Instructions for the task: Transcribe every record without leaving anything out or changing a word.

**********

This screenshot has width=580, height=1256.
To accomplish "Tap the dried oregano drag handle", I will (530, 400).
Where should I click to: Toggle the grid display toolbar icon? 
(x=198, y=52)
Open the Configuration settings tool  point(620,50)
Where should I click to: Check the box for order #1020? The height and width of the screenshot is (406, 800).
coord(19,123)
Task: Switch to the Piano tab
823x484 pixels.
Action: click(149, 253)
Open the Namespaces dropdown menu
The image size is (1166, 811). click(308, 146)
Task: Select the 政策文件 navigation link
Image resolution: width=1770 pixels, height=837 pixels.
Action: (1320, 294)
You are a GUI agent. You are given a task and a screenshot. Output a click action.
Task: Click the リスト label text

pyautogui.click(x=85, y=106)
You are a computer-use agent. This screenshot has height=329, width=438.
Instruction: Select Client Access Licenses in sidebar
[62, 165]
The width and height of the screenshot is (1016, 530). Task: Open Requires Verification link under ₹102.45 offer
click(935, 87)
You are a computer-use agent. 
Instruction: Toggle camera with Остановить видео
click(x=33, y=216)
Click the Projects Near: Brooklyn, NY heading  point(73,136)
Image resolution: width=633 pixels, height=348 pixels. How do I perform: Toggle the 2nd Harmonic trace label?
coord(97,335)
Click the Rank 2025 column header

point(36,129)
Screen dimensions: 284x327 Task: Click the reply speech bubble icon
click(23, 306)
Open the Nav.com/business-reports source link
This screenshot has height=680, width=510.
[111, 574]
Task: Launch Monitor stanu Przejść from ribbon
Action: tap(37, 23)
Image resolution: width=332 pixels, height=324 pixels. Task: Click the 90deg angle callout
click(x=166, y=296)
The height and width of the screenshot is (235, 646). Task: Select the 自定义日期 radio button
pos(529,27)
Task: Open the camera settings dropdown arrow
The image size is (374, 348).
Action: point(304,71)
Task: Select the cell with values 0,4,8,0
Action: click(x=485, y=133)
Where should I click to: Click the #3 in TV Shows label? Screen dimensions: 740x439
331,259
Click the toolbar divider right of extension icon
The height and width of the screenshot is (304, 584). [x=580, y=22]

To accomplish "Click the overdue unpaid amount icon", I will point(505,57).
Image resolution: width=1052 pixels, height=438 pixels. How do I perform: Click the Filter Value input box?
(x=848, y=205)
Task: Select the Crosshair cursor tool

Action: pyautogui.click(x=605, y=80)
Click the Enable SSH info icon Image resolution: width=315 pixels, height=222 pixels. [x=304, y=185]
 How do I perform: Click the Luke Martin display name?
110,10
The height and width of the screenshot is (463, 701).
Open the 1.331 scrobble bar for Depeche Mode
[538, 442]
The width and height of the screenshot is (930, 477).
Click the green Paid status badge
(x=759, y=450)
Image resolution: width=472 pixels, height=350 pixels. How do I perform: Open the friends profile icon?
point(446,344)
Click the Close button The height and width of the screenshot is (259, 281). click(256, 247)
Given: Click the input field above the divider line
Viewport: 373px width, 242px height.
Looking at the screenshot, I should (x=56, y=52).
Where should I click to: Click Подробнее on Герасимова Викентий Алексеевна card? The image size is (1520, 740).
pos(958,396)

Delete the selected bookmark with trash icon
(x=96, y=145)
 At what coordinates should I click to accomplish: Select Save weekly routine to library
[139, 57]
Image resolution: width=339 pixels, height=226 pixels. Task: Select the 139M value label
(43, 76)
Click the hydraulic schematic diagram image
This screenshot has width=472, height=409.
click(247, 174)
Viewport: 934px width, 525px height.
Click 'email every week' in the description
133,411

**********

Result of this exercise:
This screenshot has width=580, height=1256.
To accomplish "Tap the dried oregano drag handle", I will (530, 400).
Where should I click to: Toggle the grid display toolbar icon? 
(x=198, y=52)
Open the Configuration settings tool  point(620,50)
Where should I click to: Check the box for order #1020? The height and width of the screenshot is (406, 800).
coord(19,123)
Task: Switch to the Piano tab
823x484 pixels.
Action: click(149, 253)
Open the Namespaces dropdown menu
The image size is (1166, 811). click(308, 146)
Task: Select the 政策文件 navigation link
Image resolution: width=1770 pixels, height=837 pixels.
Action: (1320, 294)
You are a GUI agent. You are given a task and a screenshot. Output a click action.
Task: Click the リスト label text

pyautogui.click(x=85, y=106)
You are a computer-use agent. This screenshot has height=329, width=438.
Instruction: Select Client Access Licenses in sidebar
[62, 165]
The width and height of the screenshot is (1016, 530). Task: Open Requires Verification link under ₹102.45 offer
click(935, 87)
You are a computer-use agent. 
Instruction: Toggle camera with Остановить видео
click(x=33, y=216)
Click the Projects Near: Brooklyn, NY heading  point(73,136)
Image resolution: width=633 pixels, height=348 pixels. How do I perform: Toggle the 2nd Harmonic trace label?
coord(97,335)
Click the Rank 2025 column header

point(36,129)
Screen dimensions: 284x327 Task: Click the reply speech bubble icon
click(23, 306)
Open the Nav.com/business-reports source link
This screenshot has height=680, width=510.
[111, 574]
Task: Launch Monitor stanu Przejść from ribbon
Action: tap(37, 23)
Image resolution: width=332 pixels, height=324 pixels. Task: Click the 90deg angle callout
click(x=166, y=296)
The height and width of the screenshot is (235, 646). Task: Select the 自定义日期 radio button
pos(529,27)
Task: Open the camera settings dropdown arrow
The image size is (374, 348).
Action: point(304,71)
Task: Select the cell with values 0,4,8,0
Action: click(x=485, y=133)
Where should I click to: Click the #3 in TV Shows label? Screen dimensions: 740x439
331,259
Click the toolbar divider right of extension icon
The height and width of the screenshot is (304, 584). [x=580, y=22]

To accomplish "Click the overdue unpaid amount icon", I will point(505,57).
Image resolution: width=1052 pixels, height=438 pixels. How do I perform: Click the Filter Value input box?
(x=848, y=205)
Task: Select the Crosshair cursor tool

Action: pyautogui.click(x=605, y=80)
Click the Enable SSH info icon Image resolution: width=315 pixels, height=222 pixels. [x=304, y=185]
 How do I perform: Click the Luke Martin display name?
110,10
The height and width of the screenshot is (463, 701).
Open the 1.331 scrobble bar for Depeche Mode
[538, 442]
The width and height of the screenshot is (930, 477).
Click the green Paid status badge
(x=759, y=450)
Image resolution: width=472 pixels, height=350 pixels. How do I perform: Open the friends profile icon?
point(446,344)
Click the Close button The height and width of the screenshot is (259, 281). click(256, 247)
Given: Click the input field above the divider line
Viewport: 373px width, 242px height.
Looking at the screenshot, I should (x=56, y=52).
Where should I click to: Click Подробнее on Герасимова Викентий Алексеевна card? The image size is (1520, 740).
pos(958,396)

Delete the selected bookmark with trash icon
(x=96, y=145)
 At what coordinates should I click to accomplish: Select Save weekly routine to library
[139, 57]
Image resolution: width=339 pixels, height=226 pixels. Task: Select the 139M value label
(43, 76)
Click the hydraulic schematic diagram image
This screenshot has width=472, height=409.
click(247, 174)
Viewport: 934px width, 525px height.
Click 'email every week' in the description
133,411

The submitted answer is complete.